The ith-order indices as well as their sum and the total-order indices using LSAI: (a) first-order indices; (b) second-order indices; (c) third-order indices; (d) fourth-order indices; (e) sum of ith-order indices; (f) total-order indices; (g) effect of interactions associated with inputs.

Figure 3.

Elasticity of first-order and total-order indices of link flows using LSAI: (a): elasticity of first-order index; (b): the elasticity of total-order index.

Figure 2a shows that increasing inputs $x_{1}$ , $x_{2}$ and $x_{3}$ by 10% will lead to the largest increase of traffic flows on link 4. Moreover, increasing $x_{4}$ by 10% will lead to a decrease of traffic flows on links 1 and 2, and an increase of traffic flows on links 3 and 4. The individual effect of $x_{1}$ is the most important for link 3 and 4 traffic flows. The individual effect of $x_{4}$ is the most important for link 1 and 2 traffic flows. Figure 2b shows how interaction effects between inputs x₂ and x₃ deliver the largest increase of traffic flows on all links among all second-order interactions. Other interactions (with the exception of the interaction between x₁ and x₃, which is 29.2) are all very small (with all absolute values under 15). Signs of some second-order indices are negative, such as the interactions between $x_{2}$ and $x_{4}$ , and $x_{3}$ and $x_{4}$ on links 1 and 2, the interaction between $x_{1}$ and $x_{4}$ on link 3, the interactions between $x_{1}$ and $x_{2}$ , $x_{1}$ and $x_{3}$ , and $x_{1}$ and $x_{4}$ on link 4.

Figure 2c shows that almost all third-order indices deliver negative effects on all links’ traffic flows with the exception of third-order interactions among $x_{1}$ , $x_{2}$ and $x_{4}$ , and among $x_{1}$ , $x_{3}$ and $x_{4}$ , which have positive effects on link 3 and 4 traffic flows. Interactions among $x_{1}$ , $x_{2}$ and $x_{3}$ , and among $x_{2}$ , $x_{3}$ and $x_{4}$ have almost the same effect on all links’ traffic flows. The interactions among $x_{1}$ , $x_{2}$ and $x_{4}$ , and among $x_{1}$ , $x_{3}$ and $x_{4}$ have very small (positive or negative) effects on all links’ traffic flows.

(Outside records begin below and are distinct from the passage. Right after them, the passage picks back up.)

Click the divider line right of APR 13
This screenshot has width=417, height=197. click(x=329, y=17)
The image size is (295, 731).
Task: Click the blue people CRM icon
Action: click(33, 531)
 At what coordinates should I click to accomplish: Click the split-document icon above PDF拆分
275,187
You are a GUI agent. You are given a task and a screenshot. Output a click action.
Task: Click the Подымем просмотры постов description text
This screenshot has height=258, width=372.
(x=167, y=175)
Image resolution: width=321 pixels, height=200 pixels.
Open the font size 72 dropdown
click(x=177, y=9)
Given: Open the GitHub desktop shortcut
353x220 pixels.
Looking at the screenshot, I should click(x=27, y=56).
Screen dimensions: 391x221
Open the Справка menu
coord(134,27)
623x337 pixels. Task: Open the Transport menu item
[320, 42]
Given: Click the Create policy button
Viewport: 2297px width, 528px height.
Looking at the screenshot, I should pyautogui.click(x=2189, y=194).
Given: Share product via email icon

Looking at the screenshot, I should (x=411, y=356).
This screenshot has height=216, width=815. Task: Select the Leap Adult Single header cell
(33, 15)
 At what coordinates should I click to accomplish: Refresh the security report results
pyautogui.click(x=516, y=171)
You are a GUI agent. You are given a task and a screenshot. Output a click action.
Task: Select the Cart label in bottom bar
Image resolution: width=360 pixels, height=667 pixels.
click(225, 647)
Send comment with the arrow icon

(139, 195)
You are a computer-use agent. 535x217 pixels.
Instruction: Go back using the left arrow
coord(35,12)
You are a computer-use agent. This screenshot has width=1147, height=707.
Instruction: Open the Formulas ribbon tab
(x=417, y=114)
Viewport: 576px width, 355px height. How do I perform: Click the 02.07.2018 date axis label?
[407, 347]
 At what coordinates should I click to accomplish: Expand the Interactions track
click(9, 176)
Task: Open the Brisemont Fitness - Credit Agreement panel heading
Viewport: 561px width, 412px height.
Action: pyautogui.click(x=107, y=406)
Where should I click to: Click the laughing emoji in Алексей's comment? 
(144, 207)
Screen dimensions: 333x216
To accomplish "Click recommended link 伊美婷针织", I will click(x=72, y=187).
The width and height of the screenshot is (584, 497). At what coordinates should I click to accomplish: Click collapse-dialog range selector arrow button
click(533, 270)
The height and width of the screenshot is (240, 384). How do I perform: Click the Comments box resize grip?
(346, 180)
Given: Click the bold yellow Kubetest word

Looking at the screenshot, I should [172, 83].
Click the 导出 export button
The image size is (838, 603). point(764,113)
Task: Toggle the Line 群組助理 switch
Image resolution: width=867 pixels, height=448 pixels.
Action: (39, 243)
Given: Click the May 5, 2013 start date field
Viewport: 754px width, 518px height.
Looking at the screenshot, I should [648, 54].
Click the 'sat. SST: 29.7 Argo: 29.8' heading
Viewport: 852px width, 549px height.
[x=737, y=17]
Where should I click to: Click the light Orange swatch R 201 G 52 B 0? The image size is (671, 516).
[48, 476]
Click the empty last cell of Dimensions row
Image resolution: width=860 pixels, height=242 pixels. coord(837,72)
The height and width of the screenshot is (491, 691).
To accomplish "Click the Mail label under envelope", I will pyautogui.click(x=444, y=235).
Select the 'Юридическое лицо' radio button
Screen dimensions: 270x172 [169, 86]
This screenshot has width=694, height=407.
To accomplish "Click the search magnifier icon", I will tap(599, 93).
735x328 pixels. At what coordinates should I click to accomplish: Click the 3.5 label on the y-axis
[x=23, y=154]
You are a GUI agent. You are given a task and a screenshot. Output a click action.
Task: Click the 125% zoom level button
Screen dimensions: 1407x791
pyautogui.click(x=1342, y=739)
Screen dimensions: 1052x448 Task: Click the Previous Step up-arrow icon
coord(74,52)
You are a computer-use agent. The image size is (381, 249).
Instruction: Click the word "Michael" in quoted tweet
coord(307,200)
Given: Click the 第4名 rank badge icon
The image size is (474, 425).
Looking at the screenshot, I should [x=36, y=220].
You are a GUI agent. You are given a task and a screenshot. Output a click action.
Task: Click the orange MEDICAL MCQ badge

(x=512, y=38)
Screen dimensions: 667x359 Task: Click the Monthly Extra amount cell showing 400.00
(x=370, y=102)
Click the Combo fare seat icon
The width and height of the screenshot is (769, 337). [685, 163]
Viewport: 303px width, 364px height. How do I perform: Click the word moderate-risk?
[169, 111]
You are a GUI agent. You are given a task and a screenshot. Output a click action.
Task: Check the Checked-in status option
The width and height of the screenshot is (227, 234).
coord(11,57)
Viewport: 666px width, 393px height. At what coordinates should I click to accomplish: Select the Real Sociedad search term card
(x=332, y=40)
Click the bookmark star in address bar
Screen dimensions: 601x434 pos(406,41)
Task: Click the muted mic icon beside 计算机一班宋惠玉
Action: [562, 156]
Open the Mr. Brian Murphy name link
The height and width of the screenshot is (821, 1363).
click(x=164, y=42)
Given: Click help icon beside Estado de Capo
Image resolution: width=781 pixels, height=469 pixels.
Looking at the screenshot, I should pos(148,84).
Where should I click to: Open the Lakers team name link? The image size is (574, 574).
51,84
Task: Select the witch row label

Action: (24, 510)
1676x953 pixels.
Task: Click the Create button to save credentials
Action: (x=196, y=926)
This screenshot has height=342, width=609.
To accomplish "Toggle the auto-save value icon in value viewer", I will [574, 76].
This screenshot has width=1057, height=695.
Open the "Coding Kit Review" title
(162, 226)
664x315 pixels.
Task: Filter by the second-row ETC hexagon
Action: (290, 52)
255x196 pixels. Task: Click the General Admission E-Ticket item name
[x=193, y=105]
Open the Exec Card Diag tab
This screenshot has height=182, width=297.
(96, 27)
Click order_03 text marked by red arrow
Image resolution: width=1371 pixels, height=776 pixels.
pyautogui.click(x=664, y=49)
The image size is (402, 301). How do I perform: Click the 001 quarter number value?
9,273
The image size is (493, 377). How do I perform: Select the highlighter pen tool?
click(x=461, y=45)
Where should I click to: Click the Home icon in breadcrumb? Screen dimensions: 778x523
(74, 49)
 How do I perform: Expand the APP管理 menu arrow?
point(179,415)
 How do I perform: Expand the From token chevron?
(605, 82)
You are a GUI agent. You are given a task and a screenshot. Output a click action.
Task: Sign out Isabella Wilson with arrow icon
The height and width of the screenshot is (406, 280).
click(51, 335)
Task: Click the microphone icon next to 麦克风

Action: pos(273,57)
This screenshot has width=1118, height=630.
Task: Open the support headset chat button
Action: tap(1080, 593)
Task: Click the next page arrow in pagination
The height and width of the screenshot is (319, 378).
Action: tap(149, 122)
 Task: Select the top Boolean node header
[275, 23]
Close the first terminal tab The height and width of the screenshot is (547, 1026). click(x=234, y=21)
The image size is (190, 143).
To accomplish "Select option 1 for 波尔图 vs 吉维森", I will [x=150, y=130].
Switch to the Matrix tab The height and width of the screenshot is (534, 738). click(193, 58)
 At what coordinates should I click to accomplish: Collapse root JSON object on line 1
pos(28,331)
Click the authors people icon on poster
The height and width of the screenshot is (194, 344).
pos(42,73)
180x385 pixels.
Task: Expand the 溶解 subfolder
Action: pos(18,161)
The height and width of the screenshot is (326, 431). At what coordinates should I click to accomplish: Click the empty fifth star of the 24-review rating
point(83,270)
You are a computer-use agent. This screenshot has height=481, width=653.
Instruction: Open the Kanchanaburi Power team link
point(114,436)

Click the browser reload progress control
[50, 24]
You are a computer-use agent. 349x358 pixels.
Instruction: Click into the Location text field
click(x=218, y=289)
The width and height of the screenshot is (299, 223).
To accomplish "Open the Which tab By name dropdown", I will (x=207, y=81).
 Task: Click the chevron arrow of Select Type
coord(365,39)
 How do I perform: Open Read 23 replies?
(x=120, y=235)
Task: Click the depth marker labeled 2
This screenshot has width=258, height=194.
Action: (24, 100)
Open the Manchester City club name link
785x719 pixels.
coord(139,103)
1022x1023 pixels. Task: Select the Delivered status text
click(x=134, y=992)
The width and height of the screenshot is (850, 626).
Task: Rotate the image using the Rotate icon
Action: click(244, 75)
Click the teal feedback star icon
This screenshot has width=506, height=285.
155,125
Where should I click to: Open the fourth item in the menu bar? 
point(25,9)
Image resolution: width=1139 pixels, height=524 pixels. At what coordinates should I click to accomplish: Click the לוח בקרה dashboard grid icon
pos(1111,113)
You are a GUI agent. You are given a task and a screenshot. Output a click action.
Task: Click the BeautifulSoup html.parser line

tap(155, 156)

Figure 2d shows how the fourth-order index has positive effects on all links, with its largest effect on link 4’s traffic flow and its smallest effect on the traffic flow of links 1 and 3. Figure 2e shows that the sum of the third-order index has non-positive effects on all links (zero for link 1, negative for other links). The sums of other order indices positively affect all links. Among all sums of the order indices with positive effects on all links, the sum of the fourth-order has the biggest effect on the traffic flow on links 1, 2, and 3, while the sum of the first-order has the biggest effect on the traffic flow on link 4. Figure 2f shows that the total-order indices positively affect all links. Inputs $x_{1}$ and $x_{3}$ have almost identical and the most impactful effects on all links’ traffic flows, with x₂ coming next and $x_{4}$ last.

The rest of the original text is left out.